In addition to the information provided in the article on fastrunning, and on M.I., Cockerell sent a 37 page dossier to Guinness which was critical of the verification standards used by Guinness.

I have been long of the opinion, that the time has passed for Guinness to be recognized as the standard for record keeping for legitimate athletic events. Their unwillingness to re-visit records that have been shown to deserve closer scrutiny is troubling.

Cockerell’s investigation was recently highlighted on fastrunning.com

The below was authored, in it’s entirety by Will Cockerell

The Phantom Menace

A investigation into the Jogle World Record, by Will Cockerell, athletics writer and author of ‘The 50 Greatest marathon races of all time’

Introduction

Between May 4-13, 2002 Andi Rivett ran seemingly one of the most outstanding World records in the history of running.  He covered the iconic 874 miles, between John O’Groats to Lands End in 9 days and 2 hours, smashing the previous record by a day, and nestling alongside the likes of Usain Bolt, Paula Radcliffe and Roger Bannister on websites listing the great running feats of all time.  But who was Rivett, how good a runner was he?

The answer is he is boat mender in Rye, 54 years old, and was a solid club runner, whose performances noticeably declined when the distance went above the half-marathon.  One has to search far and wide on the internet for any race performances by him, and the ones that are found are anodyne at best.  They suggest that maybe he could do the Jogle in around 11 and a half days.

One comparison of many, is that the world record for 1000 miles is 10 days and 10 hours by the legendary “Running god” Yiannis Kouros, at a rate of 95.7 miles a day.  It triggered the book, The Six-Day Run of the Century.  Rivett ran quicker than Kouros at 96.2 miles a day for only 126 miles less.  There is simply no contest between the pedigree of the two men.  For the 24 hour run for instance, Rivett’s best effort in four attempts was 135 miles.  Kouros’s best was 189 miles.  If he’s taking 54 miles out of Rivett per day, Rivett would still have 450 miles to travel by the time Kouros finished the Jogle distance.  Rivett has just two athletic performances to his name on the internet, Kouros has 24 major Ultra WINS, including major races like the Sydney to Melbourne (544 miles, 5 days 2 hours) with a $60,000 prize to the winner, and the annual Spartathlon between Athens and Sparti which he won four times.

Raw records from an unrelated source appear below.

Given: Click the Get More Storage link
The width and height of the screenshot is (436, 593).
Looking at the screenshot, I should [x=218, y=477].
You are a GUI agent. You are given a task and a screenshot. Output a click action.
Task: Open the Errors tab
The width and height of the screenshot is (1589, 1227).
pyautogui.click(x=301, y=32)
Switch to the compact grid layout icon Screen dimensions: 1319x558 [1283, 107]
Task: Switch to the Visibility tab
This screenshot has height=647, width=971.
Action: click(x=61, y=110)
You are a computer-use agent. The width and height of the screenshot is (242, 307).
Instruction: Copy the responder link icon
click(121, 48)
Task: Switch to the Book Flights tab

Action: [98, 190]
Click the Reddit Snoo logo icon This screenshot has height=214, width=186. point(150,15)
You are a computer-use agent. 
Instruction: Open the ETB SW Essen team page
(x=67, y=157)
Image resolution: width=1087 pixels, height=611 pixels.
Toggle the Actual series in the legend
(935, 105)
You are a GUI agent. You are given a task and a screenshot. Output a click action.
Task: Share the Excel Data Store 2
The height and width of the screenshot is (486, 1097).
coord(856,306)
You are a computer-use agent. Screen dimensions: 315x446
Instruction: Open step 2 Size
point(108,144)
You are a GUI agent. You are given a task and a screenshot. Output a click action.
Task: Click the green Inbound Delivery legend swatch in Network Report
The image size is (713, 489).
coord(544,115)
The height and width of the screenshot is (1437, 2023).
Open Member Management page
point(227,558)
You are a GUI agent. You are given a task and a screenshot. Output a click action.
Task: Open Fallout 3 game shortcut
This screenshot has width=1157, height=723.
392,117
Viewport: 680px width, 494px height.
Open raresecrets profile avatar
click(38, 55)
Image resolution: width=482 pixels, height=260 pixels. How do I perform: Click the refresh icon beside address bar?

The evidence thus is overwhelming that the Jogle time is fraudulent, not helped by the appalling verification standards of the run itself, which involved taking photos of Rivett running, and getting cops to sign forms saying they’d seen him go by.  The mark has stood for so long without a public challenge for a multidude of reasons:  people haven’t forensically processed the stats like I have, and Ultra runners close to the case, will get charged with ‘sour grapes’ if they complain the record is too hard, as Dan Lawson showed in his failure in August, merely saying that the record is “too good for him” and that Rivett must have been an amazing runner.

No Justice

If this is indeed a fraud it’s a major miscarriage of justice for many reasons, not least because the noble previous record holder, Richard Brown has had to stand by and watch for the last 16 years as a runner nobody had ever heard of in ultra running, took the record by exactly a day and was barely ever seen before or since.  And it’s a miscarriage for all the people who have trained and raced the distance since, and failed.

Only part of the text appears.